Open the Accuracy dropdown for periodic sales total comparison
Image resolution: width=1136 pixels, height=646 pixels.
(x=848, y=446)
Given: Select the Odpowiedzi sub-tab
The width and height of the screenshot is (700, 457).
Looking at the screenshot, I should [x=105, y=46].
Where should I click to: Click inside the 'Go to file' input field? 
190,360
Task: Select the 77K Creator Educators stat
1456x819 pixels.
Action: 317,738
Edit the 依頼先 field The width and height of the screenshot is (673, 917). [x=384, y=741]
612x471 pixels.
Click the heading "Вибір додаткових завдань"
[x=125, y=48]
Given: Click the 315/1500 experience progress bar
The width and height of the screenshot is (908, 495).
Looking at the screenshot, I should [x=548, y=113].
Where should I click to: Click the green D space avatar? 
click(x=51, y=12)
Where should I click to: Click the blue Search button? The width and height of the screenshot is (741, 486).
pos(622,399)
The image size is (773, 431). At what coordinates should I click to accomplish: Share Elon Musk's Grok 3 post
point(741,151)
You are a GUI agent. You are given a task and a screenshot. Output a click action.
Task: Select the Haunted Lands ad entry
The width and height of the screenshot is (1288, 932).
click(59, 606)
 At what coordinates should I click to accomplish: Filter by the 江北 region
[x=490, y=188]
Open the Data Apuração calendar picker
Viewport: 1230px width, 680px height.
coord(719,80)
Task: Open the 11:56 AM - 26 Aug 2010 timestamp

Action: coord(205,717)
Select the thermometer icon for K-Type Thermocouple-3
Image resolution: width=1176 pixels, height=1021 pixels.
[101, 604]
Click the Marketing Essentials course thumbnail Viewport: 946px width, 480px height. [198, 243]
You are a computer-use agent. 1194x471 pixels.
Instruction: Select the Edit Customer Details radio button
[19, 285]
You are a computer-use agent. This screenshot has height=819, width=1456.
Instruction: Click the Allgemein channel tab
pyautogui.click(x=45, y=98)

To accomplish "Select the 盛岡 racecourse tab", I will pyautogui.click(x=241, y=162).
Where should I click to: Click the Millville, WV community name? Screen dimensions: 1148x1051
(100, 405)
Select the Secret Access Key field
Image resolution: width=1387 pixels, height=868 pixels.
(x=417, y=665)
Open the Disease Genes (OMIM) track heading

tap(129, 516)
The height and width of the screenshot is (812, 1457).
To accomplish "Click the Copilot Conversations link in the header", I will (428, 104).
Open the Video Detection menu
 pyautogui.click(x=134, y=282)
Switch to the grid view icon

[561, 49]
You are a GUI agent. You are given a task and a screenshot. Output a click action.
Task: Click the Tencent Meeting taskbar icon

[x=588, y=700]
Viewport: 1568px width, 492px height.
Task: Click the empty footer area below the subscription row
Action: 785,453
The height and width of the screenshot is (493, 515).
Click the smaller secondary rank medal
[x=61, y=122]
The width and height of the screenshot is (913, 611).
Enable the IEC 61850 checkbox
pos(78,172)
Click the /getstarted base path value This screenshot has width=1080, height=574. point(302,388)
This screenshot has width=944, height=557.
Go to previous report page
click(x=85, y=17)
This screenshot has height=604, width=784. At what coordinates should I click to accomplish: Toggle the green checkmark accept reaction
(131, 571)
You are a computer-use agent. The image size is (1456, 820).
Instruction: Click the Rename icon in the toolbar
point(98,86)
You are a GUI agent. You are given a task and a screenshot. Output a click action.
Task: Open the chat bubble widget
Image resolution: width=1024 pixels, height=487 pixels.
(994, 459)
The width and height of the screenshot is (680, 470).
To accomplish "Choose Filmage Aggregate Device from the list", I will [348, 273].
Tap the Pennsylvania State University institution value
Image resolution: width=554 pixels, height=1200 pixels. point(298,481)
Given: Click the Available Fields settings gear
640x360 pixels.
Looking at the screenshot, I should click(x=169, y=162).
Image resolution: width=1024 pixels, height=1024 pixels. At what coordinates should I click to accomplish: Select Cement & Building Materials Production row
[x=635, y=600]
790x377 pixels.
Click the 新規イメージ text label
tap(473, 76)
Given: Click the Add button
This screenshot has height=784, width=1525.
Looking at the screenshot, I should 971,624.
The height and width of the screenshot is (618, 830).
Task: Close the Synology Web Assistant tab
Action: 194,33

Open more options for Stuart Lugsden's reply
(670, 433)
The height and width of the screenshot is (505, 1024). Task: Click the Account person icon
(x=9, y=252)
--- --- ---
**Problem**: Every line of the listing is to be returned exactly as given.

**Response to the exercise**:
Open the Accuracy dropdown for periodic sales total comparison
Image resolution: width=1136 pixels, height=646 pixels.
(x=848, y=446)
Given: Select the Odpowiedzi sub-tab
The width and height of the screenshot is (700, 457).
Looking at the screenshot, I should [x=105, y=46].
Where should I click to: Click inside the 'Go to file' input field? 
190,360
Task: Select the 77K Creator Educators stat
1456x819 pixels.
Action: 317,738
Edit the 依頼先 field The width and height of the screenshot is (673, 917). [x=384, y=741]
612x471 pixels.
Click the heading "Вибір додаткових завдань"
[x=125, y=48]
Given: Click the 315/1500 experience progress bar
The width and height of the screenshot is (908, 495).
Looking at the screenshot, I should [x=548, y=113].
Where should I click to: Click the green D space avatar? 
click(x=51, y=12)
Where should I click to: Click the blue Search button? The width and height of the screenshot is (741, 486).
pos(622,399)
The image size is (773, 431). At what coordinates should I click to accomplish: Share Elon Musk's Grok 3 post
point(741,151)
You are a GUI agent. You are given a task and a screenshot. Output a click action.
Task: Select the Haunted Lands ad entry
The width and height of the screenshot is (1288, 932).
click(59, 606)
 At what coordinates should I click to accomplish: Filter by the 江北 region
[x=490, y=188]
Open the Data Apuração calendar picker
Viewport: 1230px width, 680px height.
coord(719,80)
Task: Open the 11:56 AM - 26 Aug 2010 timestamp

Action: coord(205,717)
Select the thermometer icon for K-Type Thermocouple-3
Image resolution: width=1176 pixels, height=1021 pixels.
[101, 604]
Click the Marketing Essentials course thumbnail Viewport: 946px width, 480px height. [198, 243]
You are a computer-use agent. 1194x471 pixels.
Instruction: Select the Edit Customer Details radio button
[19, 285]
You are a computer-use agent. This screenshot has height=819, width=1456.
Instruction: Click the Allgemein channel tab
pyautogui.click(x=45, y=98)

To accomplish "Select the 盛岡 racecourse tab", I will pyautogui.click(x=241, y=162).
Where should I click to: Click the Millville, WV community name? Screen dimensions: 1148x1051
(100, 405)
Select the Secret Access Key field
Image resolution: width=1387 pixels, height=868 pixels.
(x=417, y=665)
Open the Disease Genes (OMIM) track heading

tap(129, 516)
The height and width of the screenshot is (812, 1457).
To accomplish "Click the Copilot Conversations link in the header", I will (428, 104).
Open the Video Detection menu
 pyautogui.click(x=134, y=282)
Switch to the grid view icon

[561, 49]
You are a GUI agent. You are given a task and a screenshot. Output a click action.
Task: Click the Tencent Meeting taskbar icon

[x=588, y=700]
Viewport: 1568px width, 492px height.
Task: Click the empty footer area below the subscription row
Action: 785,453
The height and width of the screenshot is (493, 515).
Click the smaller secondary rank medal
[x=61, y=122]
The width and height of the screenshot is (913, 611).
Enable the IEC 61850 checkbox
pos(78,172)
Click the /getstarted base path value This screenshot has width=1080, height=574. point(302,388)
This screenshot has width=944, height=557.
Go to previous report page
click(x=85, y=17)
This screenshot has height=604, width=784. At what coordinates should I click to accomplish: Toggle the green checkmark accept reaction
(131, 571)
You are a computer-use agent. The image size is (1456, 820).
Instruction: Click the Rename icon in the toolbar
point(98,86)
You are a GUI agent. You are given a task and a screenshot. Output a click action.
Task: Open the chat bubble widget
Image resolution: width=1024 pixels, height=487 pixels.
(994, 459)
The width and height of the screenshot is (680, 470).
To accomplish "Choose Filmage Aggregate Device from the list", I will [348, 273].
Tap the Pennsylvania State University institution value
Image resolution: width=554 pixels, height=1200 pixels. point(298,481)
Given: Click the Available Fields settings gear
640x360 pixels.
Looking at the screenshot, I should click(x=169, y=162).
Image resolution: width=1024 pixels, height=1024 pixels. At what coordinates should I click to accomplish: Select Cement & Building Materials Production row
[x=635, y=600]
790x377 pixels.
Click the 新規イメージ text label
tap(473, 76)
Given: Click the Add button
This screenshot has height=784, width=1525.
Looking at the screenshot, I should 971,624.
The height and width of the screenshot is (618, 830).
Task: Close the Synology Web Assistant tab
Action: 194,33

Open more options for Stuart Lugsden's reply
(670, 433)
The height and width of the screenshot is (505, 1024). Task: Click the Account person icon
(x=9, y=252)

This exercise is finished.